## WHAT YOU NEED TO DO
Reproduce, please, only the lines from the first line below to the line containing "The image size is (503, 321).", inclusive.

──────── RECORDS SUPPLIED

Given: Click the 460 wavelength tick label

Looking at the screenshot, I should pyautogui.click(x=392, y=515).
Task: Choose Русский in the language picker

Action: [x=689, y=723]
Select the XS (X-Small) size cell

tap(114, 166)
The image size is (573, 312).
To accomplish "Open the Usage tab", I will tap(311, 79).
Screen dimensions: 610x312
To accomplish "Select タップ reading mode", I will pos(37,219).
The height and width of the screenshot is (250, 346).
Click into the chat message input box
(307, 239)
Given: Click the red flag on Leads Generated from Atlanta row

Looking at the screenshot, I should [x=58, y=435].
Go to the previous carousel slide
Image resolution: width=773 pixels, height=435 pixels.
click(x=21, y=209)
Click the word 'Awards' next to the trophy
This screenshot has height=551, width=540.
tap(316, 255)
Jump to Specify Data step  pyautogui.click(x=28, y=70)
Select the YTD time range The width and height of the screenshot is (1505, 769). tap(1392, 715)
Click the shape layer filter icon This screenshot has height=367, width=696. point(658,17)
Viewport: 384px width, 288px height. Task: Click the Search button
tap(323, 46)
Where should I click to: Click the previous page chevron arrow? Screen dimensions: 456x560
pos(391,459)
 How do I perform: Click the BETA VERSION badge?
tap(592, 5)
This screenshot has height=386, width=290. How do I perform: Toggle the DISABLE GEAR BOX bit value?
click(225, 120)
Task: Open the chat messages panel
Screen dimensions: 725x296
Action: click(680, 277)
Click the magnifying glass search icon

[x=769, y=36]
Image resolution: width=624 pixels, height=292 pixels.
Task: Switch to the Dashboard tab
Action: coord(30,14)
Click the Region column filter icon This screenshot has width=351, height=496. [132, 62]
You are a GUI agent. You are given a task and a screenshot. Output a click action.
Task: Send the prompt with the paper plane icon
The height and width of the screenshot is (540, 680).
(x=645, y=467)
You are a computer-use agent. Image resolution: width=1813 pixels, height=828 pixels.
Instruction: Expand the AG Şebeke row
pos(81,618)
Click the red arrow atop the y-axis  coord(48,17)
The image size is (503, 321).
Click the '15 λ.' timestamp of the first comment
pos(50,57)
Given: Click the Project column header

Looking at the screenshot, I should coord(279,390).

────────────────

## EXPECTED ANSWER
Given: Click the 460 wavelength tick label

Looking at the screenshot, I should pyautogui.click(x=392, y=515).
Task: Choose Русский in the language picker

Action: [x=689, y=723]
Select the XS (X-Small) size cell

tap(114, 166)
The image size is (573, 312).
To accomplish "Open the Usage tab", I will tap(311, 79).
Screen dimensions: 610x312
To accomplish "Select タップ reading mode", I will pos(37,219).
The height and width of the screenshot is (250, 346).
Click into the chat message input box
(307, 239)
Given: Click the red flag on Leads Generated from Atlanta row

Looking at the screenshot, I should [x=58, y=435].
Go to the previous carousel slide
Image resolution: width=773 pixels, height=435 pixels.
click(x=21, y=209)
Click the word 'Awards' next to the trophy
This screenshot has height=551, width=540.
tap(316, 255)
Jump to Specify Data step  pyautogui.click(x=28, y=70)
Select the YTD time range The width and height of the screenshot is (1505, 769). tap(1392, 715)
Click the shape layer filter icon This screenshot has height=367, width=696. point(658,17)
Viewport: 384px width, 288px height. Task: Click the Search button
tap(323, 46)
Where should I click to: Click the previous page chevron arrow? Screen dimensions: 456x560
pos(391,459)
 How do I perform: Click the BETA VERSION badge?
tap(592, 5)
This screenshot has height=386, width=290. How do I perform: Toggle the DISABLE GEAR BOX bit value?
click(225, 120)
Task: Open the chat messages panel
Screen dimensions: 725x296
Action: click(680, 277)
Click the magnifying glass search icon

[x=769, y=36]
Image resolution: width=624 pixels, height=292 pixels.
Task: Switch to the Dashboard tab
Action: coord(30,14)
Click the Region column filter icon This screenshot has width=351, height=496. [132, 62]
You are a GUI agent. You are given a task and a screenshot. Output a click action.
Task: Send the prompt with the paper plane icon
The height and width of the screenshot is (540, 680).
(x=645, y=467)
You are a computer-use agent. Image resolution: width=1813 pixels, height=828 pixels.
Instruction: Expand the AG Şebeke row
pos(81,618)
Click the red arrow atop the y-axis  coord(48,17)
The image size is (503, 321).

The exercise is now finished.